▶ _Extracted records_
****
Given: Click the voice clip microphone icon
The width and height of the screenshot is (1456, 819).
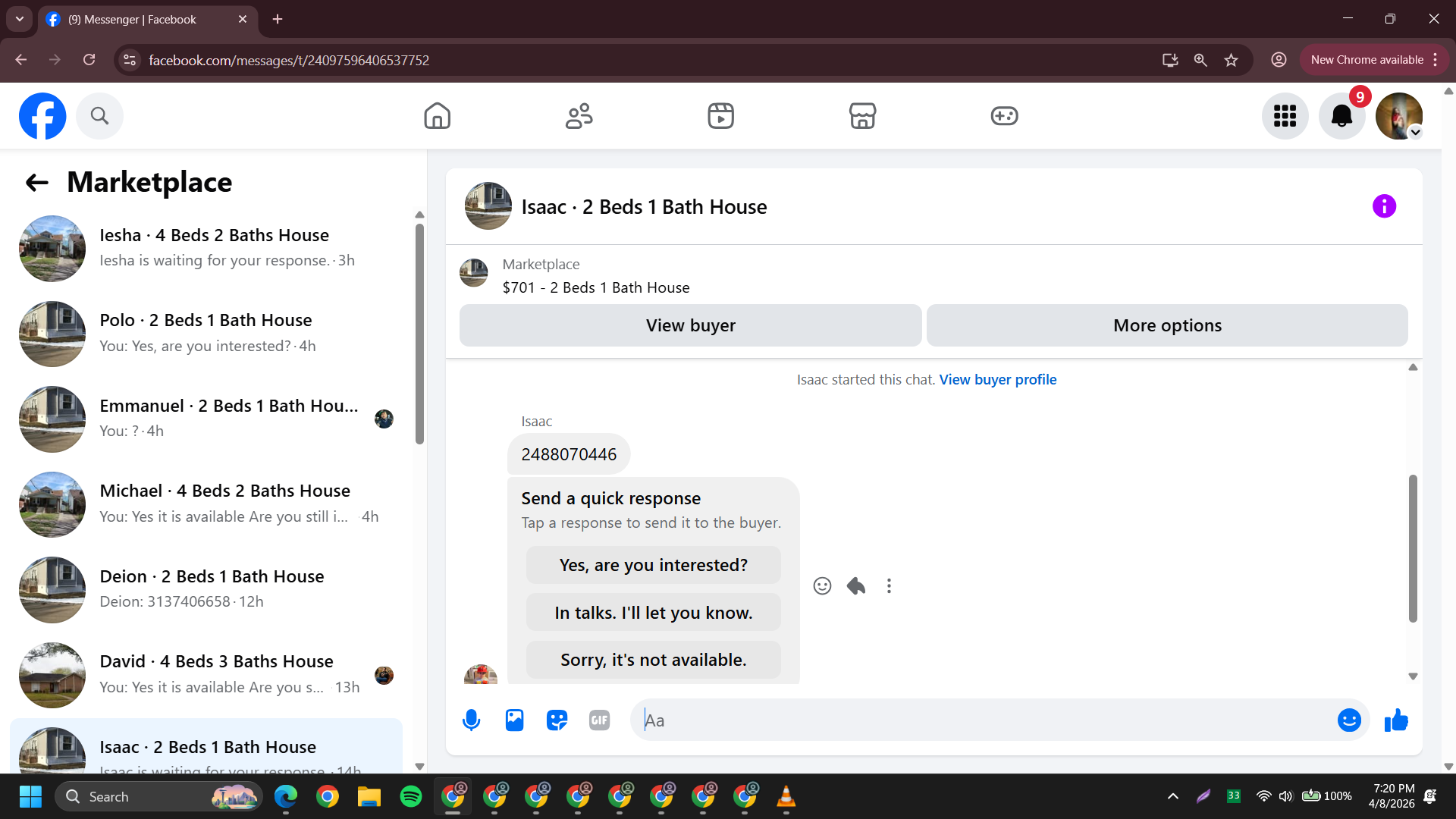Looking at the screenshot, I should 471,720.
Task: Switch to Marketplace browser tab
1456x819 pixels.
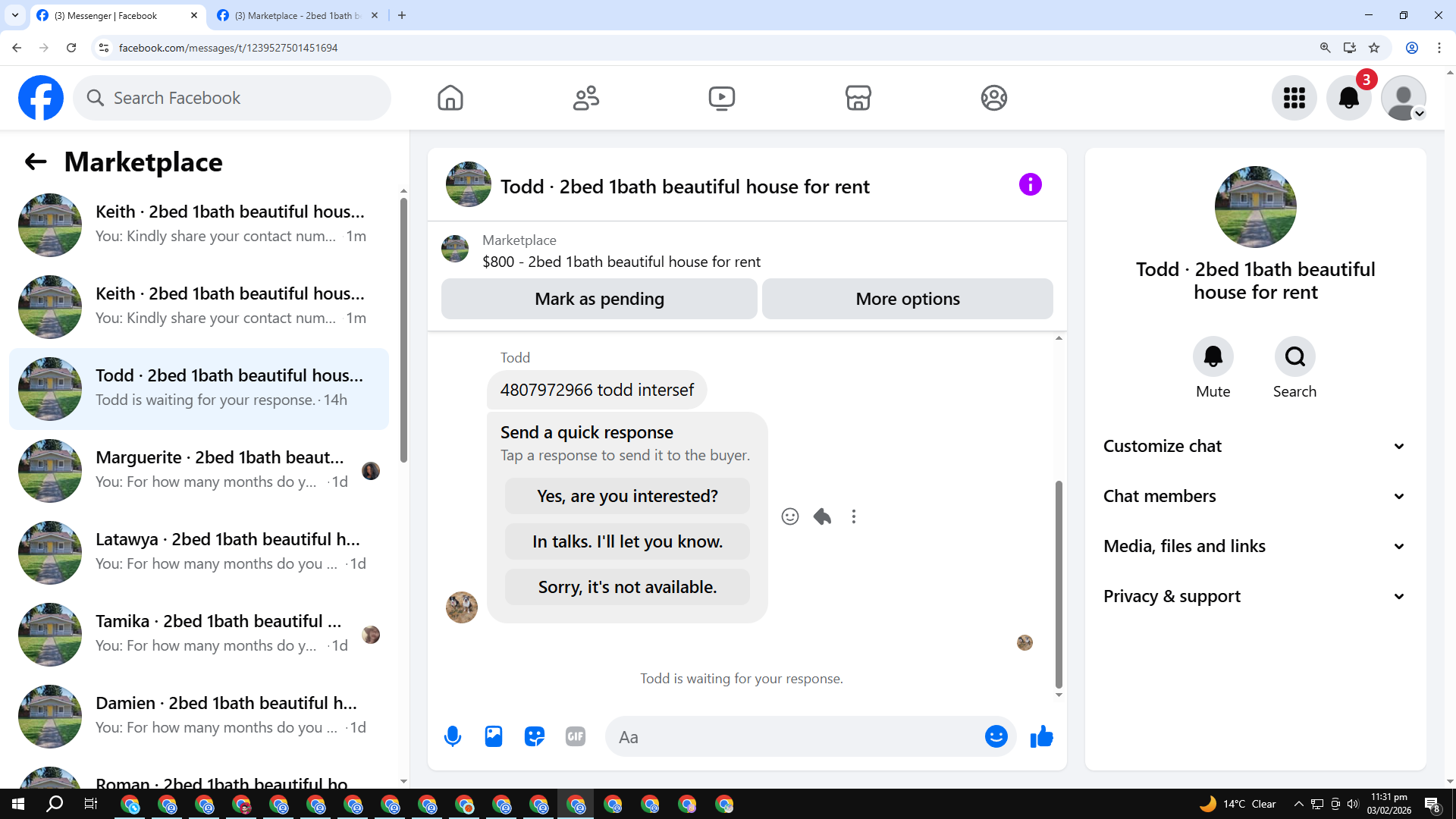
****
▶ _Work request_
Repeat the material above exactly; pictures do not belong in the copy.

▶ _Solution for this exercise_
Given: Click the voice clip microphone icon
The width and height of the screenshot is (1456, 819).
Looking at the screenshot, I should 471,720.
Task: Switch to Marketplace browser tab
1456x819 pixels.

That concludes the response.